Your assignment: Only the lines below from the one with "The width and height of the screenshot is (576, 453)." through the one with "This screenshot has width=1270, height=763." are to be written out, exactly and without any images.

[Dataset excerpts]
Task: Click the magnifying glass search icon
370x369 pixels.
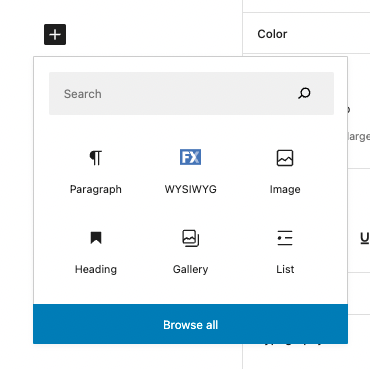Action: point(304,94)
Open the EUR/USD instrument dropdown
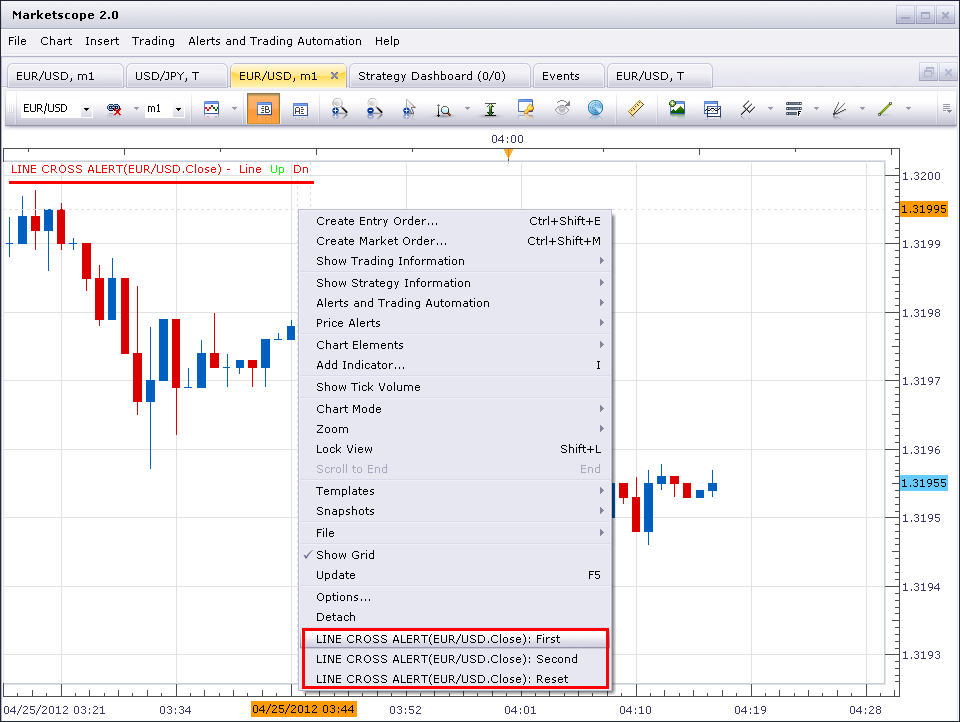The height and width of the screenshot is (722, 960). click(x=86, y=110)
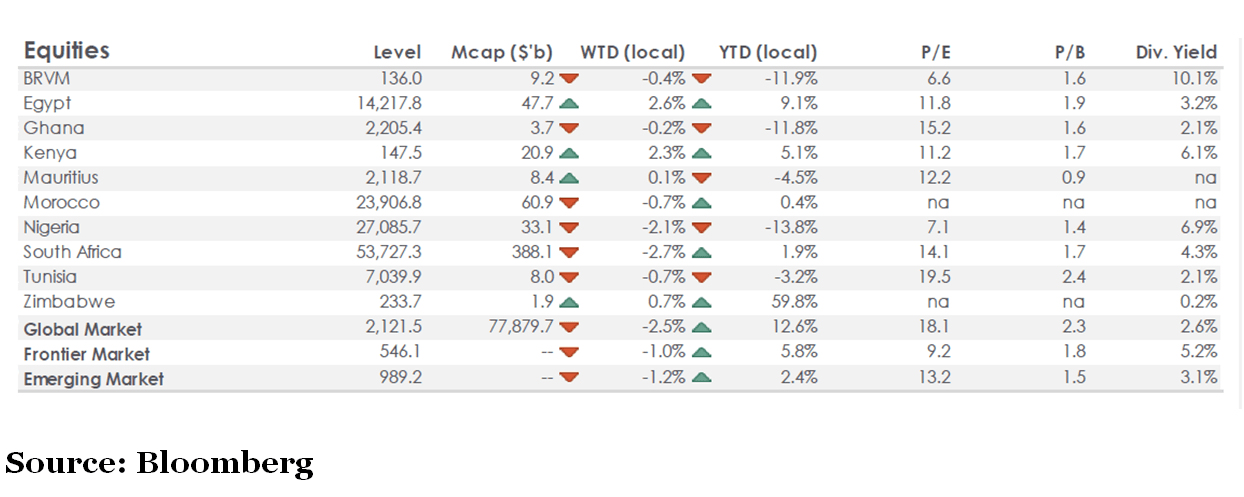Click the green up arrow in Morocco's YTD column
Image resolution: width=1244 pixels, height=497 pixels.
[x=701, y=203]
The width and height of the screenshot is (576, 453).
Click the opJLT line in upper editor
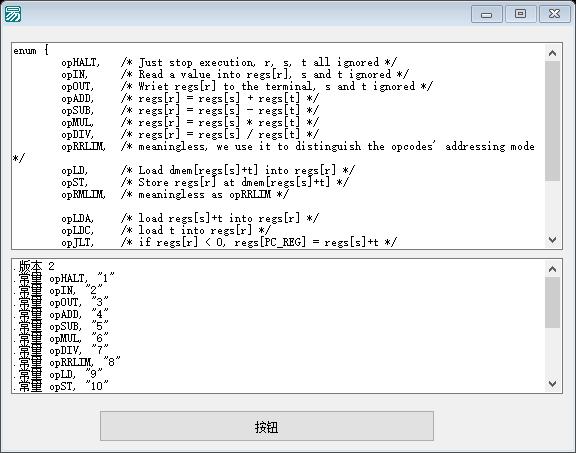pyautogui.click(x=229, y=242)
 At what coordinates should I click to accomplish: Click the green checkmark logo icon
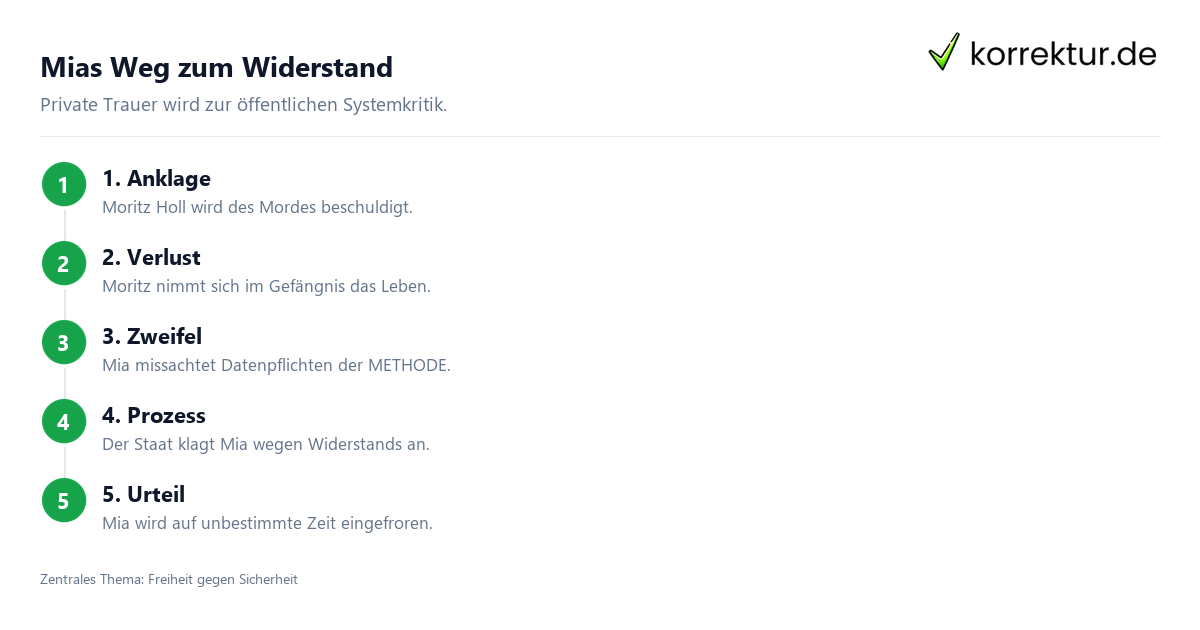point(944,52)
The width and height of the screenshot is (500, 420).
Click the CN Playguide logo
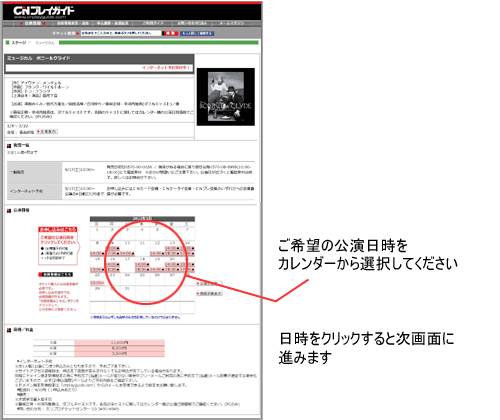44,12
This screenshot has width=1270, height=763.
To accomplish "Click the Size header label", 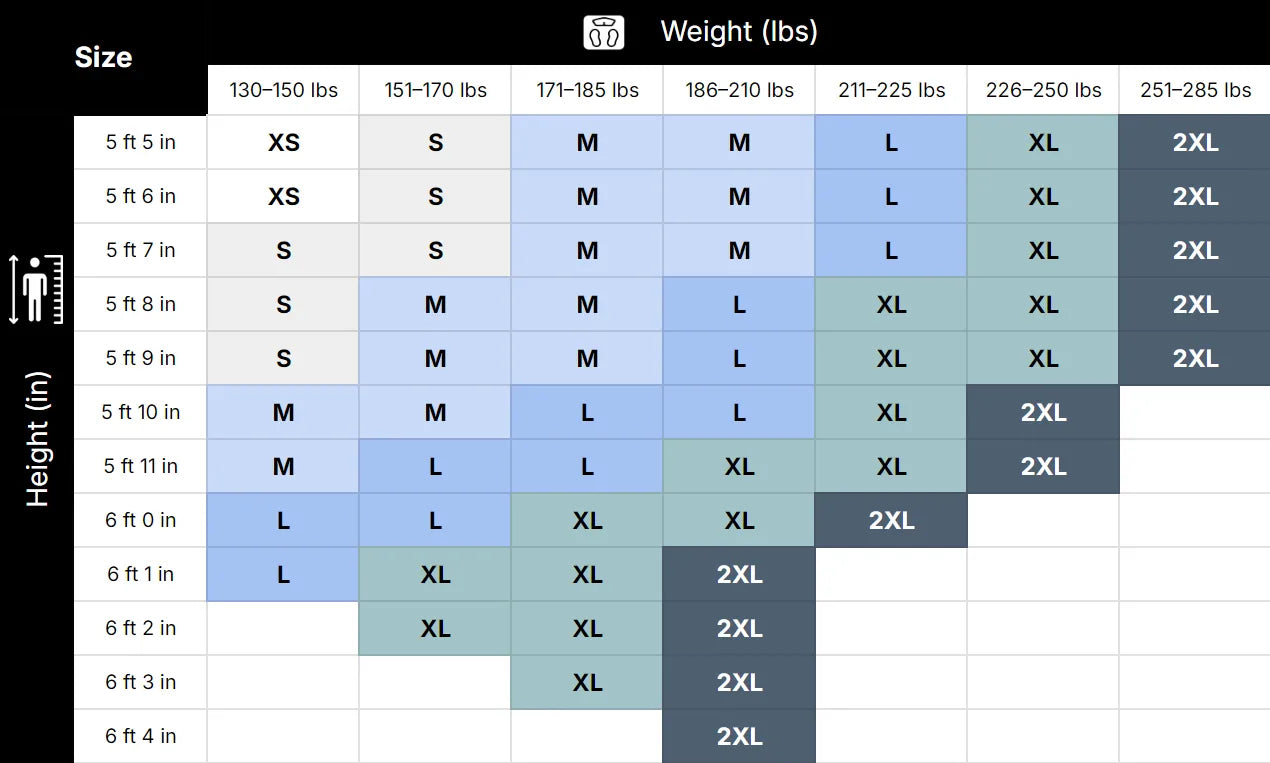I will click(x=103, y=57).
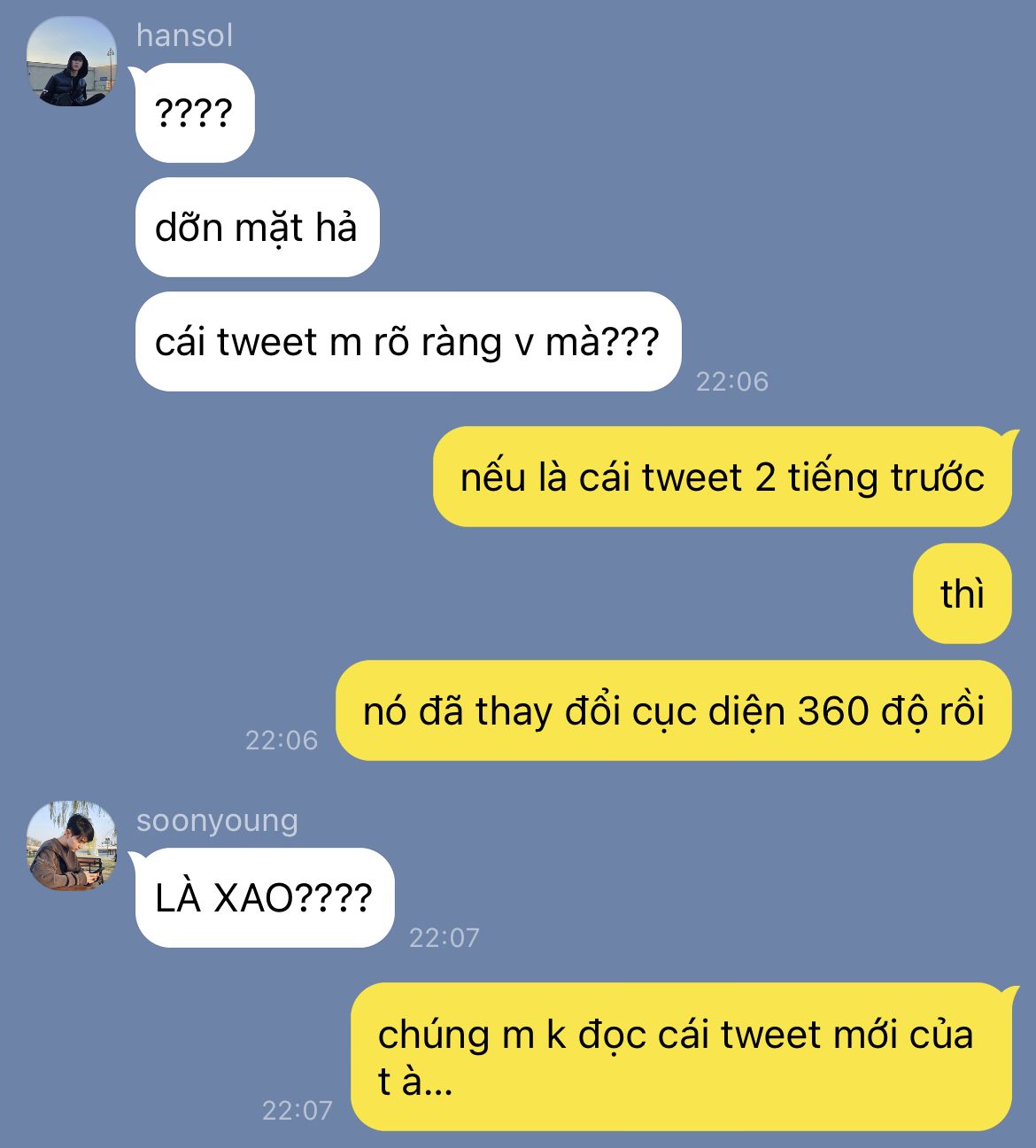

Response below:
The width and height of the screenshot is (576, 453).
Click the opJLT line in upper editor
pyautogui.click(x=229, y=242)
 At what coordinates should I click to accomplish: Click the green checkmark logo icon
point(944,52)
The width and height of the screenshot is (500, 420).
Click the CN Playguide logo
44,12
This screenshot has width=1270, height=763.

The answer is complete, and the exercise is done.